Se levantaron sin decir nada, cerraron el grifo, se secaron con las toallas en el dormitorio oscuro, sólo iluminado por un rectángulo de luz procedente del baño vacío. Ella arrojó la toalla, la de él se cayó al suelo. Después de la noche que habían pasado, Falcón no entendía cómo podía tener la polla tan dura. Ella no comprendía por qué lo deseaba como si tuviera veinte años. Toda la noche había sido ilógica. Se juntaron como contendientes, luchando por encontrar la posición. Ella le mordió el hombro con tanta fuerza que él ahogó un grito. Él la embistió con una vehemencia convulsa que la clavó en la cama. Las pieles se adherían con cada uno de los ávidos impulsos. Ella le clavó las uñas en la espalda, lo espoleó con los talones en las nalgas. Toda la profundidad era poca para él dentro de ella.
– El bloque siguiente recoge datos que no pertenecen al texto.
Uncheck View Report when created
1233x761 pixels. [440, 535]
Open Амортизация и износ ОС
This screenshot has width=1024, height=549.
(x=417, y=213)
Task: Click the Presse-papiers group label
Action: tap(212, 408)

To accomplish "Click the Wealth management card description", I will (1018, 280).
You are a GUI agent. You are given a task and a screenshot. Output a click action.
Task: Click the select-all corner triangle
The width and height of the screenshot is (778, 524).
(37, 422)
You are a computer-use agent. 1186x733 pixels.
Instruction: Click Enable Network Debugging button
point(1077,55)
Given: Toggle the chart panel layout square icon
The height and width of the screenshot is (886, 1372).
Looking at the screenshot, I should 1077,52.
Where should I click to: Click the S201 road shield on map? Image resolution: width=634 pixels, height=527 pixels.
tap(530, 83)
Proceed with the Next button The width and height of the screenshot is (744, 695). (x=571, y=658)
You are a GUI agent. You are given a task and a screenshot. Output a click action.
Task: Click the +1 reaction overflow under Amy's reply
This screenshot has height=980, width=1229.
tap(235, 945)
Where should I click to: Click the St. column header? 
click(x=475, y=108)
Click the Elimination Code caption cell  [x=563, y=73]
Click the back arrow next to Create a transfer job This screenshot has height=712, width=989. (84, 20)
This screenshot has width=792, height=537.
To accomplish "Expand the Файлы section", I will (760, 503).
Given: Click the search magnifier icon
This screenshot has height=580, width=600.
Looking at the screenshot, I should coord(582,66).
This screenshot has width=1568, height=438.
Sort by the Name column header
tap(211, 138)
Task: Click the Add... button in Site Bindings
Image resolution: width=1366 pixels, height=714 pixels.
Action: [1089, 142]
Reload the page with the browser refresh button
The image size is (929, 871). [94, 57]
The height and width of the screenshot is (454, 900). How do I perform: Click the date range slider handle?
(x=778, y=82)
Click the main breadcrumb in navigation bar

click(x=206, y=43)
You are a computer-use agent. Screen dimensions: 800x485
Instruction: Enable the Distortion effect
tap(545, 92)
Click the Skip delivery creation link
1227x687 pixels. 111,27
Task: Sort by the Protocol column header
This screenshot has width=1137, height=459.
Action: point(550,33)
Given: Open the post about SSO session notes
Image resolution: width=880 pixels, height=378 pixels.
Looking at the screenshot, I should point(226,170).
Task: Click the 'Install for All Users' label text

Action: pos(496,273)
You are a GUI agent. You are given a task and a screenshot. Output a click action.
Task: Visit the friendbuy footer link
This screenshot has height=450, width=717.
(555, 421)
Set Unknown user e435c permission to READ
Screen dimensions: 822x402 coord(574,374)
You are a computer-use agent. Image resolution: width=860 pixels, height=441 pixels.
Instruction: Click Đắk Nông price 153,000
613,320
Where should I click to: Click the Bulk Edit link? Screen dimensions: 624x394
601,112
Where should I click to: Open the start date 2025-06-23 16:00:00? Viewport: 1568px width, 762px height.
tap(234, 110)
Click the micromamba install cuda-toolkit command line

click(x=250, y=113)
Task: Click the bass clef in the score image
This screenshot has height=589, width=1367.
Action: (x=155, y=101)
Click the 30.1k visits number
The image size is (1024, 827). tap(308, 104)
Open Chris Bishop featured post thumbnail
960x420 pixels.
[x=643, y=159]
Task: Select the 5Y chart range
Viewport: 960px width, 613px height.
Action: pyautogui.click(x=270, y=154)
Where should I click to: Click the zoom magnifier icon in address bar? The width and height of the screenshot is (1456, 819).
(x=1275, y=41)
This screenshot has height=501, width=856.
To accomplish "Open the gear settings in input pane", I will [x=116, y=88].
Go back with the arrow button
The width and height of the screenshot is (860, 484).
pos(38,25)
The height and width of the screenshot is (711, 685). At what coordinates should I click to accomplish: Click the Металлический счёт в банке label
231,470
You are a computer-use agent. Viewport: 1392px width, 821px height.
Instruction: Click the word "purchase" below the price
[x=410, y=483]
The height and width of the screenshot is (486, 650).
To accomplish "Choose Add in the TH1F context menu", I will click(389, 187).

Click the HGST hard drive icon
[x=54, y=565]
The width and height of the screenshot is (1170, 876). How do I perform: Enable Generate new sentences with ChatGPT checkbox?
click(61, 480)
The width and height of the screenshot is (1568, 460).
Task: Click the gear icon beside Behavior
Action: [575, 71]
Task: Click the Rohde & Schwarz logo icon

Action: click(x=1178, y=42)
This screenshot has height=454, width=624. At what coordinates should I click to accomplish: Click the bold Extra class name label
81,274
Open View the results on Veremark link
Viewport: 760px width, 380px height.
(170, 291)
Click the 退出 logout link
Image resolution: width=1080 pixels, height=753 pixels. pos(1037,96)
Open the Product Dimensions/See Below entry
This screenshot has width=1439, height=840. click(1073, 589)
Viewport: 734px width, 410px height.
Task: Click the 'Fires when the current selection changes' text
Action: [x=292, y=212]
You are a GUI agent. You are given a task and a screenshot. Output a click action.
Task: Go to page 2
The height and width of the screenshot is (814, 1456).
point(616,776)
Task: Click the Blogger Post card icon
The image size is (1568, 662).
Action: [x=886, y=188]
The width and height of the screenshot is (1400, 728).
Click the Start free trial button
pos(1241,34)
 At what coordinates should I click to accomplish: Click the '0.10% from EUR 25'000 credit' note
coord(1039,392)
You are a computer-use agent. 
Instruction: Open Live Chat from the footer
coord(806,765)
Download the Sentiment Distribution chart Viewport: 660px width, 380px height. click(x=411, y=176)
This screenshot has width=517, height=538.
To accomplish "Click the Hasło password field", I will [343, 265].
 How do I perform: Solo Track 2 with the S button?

Le enloquecía tanto que aceleró el ritmo y ella sintió un enorme temblor en su interior, como si el corazón de él latiese desaforadamente en la garganta, y se aferró a él mientras el escalofrío manaba en su cuerpo hasta que él se desmoronó estremecido y ella yació debajo de él, gritando y golpeando el colchón con las palmas.
Él rodó a su lado, estiró la sábana, acercó el cuerpo trémulo de Consuelo contra su pecho mientras ella palpitaba como un pájaro rescatado. Durmieron como efigies de piedra en un antiguo sarcófago de una capilla iluminada por la luna.
Casa de Falcón, calle Bailen, Sevilla. Martes, 19 de septiembre de 2006, 12.00
En el exterior, el mundo estallaba a su alrededor mientras Falcón y Consuelo seguían durmiendo. Sólo a mediodía una llamada en el móvil de Falcón interrumpió su sedación. Volvió en sí como de una vida en coma, cuyos fantásticos sucesos ahora quedaban reducidos al tedio de la realidad.
– ¿Te acostaste tarde? -preguntó Ramírez.
– Se podría decir -dijo Falcón jadeante en el teléfono, con el corazón retumbando en el pecho-. ¿Qué pasa?
– Recibí una llamada de Pérez a las diez y media. Estaba en Las Tres Mil con uno de los de Estupefacientes, investigando a Carlos Puerta. Lo encontraron en un sótano vacío, todavía con la aguja en el brazo. Sobredosis. Le dije que no te molestase y que se encargase él mismo.
Falcón se pasó la mano por la cara, intentando inculcarse cierto sentido de la realidad.
– Acaba de llamarme hace diez minutos -dijo Ramírez-. Ha estado haciendo algunas averiguaciones, entrevistando a gente con los de Estupefacientes. ¿Te acuerdas de Julia Valdés, la novia del Pulmón, la que mataron ayer en su piso? Antes era la novia de Carlos Puerta. Trabajaban juntos. Era bailaora de flamenco, él cantaba. Cortaron en junio y ella empezó a salir con el camello de Puerta. Más perca de la fuente de suministro, supongo.